§ **Dataset records**:

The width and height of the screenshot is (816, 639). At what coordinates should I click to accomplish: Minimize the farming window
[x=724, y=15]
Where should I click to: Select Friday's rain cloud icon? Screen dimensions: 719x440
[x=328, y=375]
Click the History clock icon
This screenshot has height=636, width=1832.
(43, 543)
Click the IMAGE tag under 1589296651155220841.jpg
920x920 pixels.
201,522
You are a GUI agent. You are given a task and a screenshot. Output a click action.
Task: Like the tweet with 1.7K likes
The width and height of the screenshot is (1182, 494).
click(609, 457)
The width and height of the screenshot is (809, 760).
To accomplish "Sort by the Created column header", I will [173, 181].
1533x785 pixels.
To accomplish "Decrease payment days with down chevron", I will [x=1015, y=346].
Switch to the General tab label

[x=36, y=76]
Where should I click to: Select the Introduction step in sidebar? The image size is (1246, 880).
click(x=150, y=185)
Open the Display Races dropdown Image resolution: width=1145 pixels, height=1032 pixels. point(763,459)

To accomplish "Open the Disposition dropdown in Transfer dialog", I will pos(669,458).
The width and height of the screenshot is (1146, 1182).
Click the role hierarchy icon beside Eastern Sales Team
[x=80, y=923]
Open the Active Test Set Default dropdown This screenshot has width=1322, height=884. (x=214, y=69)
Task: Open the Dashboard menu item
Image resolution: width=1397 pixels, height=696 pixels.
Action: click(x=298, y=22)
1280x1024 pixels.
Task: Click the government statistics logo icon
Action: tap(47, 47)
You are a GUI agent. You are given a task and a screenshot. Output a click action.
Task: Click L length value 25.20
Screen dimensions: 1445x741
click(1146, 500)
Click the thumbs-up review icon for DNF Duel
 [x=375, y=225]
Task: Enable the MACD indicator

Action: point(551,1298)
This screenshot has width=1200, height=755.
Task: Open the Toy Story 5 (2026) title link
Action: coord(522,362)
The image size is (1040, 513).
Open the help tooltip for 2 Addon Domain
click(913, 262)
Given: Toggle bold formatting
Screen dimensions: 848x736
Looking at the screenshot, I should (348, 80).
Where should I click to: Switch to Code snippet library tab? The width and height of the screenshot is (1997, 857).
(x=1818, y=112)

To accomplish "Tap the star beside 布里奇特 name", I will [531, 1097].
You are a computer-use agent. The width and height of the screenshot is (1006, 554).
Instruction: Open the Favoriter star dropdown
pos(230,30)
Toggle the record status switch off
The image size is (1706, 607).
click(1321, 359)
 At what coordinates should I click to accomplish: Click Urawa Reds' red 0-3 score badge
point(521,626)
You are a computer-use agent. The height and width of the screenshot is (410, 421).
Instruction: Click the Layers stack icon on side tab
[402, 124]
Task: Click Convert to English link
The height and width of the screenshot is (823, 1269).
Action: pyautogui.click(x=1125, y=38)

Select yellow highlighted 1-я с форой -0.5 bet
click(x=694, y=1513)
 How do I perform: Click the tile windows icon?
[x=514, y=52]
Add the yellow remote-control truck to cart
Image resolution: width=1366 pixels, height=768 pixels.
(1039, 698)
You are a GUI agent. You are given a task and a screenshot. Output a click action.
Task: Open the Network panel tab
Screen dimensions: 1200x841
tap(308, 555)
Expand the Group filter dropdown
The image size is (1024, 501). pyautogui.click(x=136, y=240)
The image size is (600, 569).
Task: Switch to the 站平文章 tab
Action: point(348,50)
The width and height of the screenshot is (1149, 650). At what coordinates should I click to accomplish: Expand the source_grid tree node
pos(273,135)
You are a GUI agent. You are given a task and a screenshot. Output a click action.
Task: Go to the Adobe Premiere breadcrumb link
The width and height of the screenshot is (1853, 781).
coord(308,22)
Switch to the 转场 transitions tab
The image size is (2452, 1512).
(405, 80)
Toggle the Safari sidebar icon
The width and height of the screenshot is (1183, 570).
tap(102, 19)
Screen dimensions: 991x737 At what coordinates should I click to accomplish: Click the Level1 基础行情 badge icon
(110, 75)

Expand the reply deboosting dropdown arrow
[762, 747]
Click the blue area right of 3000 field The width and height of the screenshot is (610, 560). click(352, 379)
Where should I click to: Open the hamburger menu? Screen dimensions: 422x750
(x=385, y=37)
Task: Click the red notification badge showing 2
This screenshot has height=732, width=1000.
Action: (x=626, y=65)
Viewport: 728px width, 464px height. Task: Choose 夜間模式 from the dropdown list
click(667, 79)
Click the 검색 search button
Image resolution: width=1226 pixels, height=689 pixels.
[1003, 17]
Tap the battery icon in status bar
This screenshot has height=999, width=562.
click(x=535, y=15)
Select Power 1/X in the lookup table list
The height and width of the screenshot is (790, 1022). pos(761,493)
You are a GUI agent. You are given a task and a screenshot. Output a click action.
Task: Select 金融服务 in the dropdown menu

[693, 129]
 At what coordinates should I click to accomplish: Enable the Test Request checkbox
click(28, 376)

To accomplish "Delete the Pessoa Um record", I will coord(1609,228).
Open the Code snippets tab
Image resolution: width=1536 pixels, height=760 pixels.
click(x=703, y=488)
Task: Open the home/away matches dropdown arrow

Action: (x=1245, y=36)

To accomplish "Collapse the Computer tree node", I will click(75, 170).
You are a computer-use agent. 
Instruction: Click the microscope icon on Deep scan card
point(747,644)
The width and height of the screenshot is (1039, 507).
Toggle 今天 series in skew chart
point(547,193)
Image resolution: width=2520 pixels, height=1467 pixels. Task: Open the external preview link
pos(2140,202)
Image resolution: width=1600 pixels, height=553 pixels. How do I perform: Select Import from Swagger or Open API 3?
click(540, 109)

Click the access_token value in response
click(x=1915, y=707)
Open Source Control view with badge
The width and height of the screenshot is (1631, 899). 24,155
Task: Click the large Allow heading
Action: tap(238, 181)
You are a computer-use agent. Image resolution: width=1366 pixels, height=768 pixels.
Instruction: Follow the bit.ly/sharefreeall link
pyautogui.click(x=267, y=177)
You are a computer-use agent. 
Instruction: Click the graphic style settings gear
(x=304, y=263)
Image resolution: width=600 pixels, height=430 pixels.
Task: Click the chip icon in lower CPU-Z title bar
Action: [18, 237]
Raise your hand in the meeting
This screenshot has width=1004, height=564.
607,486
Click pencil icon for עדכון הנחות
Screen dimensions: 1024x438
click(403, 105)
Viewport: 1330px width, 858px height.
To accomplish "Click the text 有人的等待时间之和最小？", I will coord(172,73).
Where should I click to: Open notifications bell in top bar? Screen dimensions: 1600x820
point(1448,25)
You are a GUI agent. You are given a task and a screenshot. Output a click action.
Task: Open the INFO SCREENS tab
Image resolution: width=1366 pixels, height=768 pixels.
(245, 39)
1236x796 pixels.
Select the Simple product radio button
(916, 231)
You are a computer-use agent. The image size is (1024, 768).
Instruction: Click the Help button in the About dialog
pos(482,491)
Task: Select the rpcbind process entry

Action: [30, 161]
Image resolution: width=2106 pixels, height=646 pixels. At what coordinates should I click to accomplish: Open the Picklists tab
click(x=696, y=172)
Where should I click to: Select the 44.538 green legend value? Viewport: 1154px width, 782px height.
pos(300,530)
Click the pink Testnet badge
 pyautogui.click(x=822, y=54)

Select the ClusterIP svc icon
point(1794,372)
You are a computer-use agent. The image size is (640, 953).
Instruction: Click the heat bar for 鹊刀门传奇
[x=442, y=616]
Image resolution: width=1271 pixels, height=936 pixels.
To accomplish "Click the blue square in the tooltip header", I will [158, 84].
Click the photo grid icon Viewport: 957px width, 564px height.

§ **What to work on**:
If a line in the entries holds the string "blue", it belongs in the tally; state the tally alone.

§ **Output of the exercise**:
2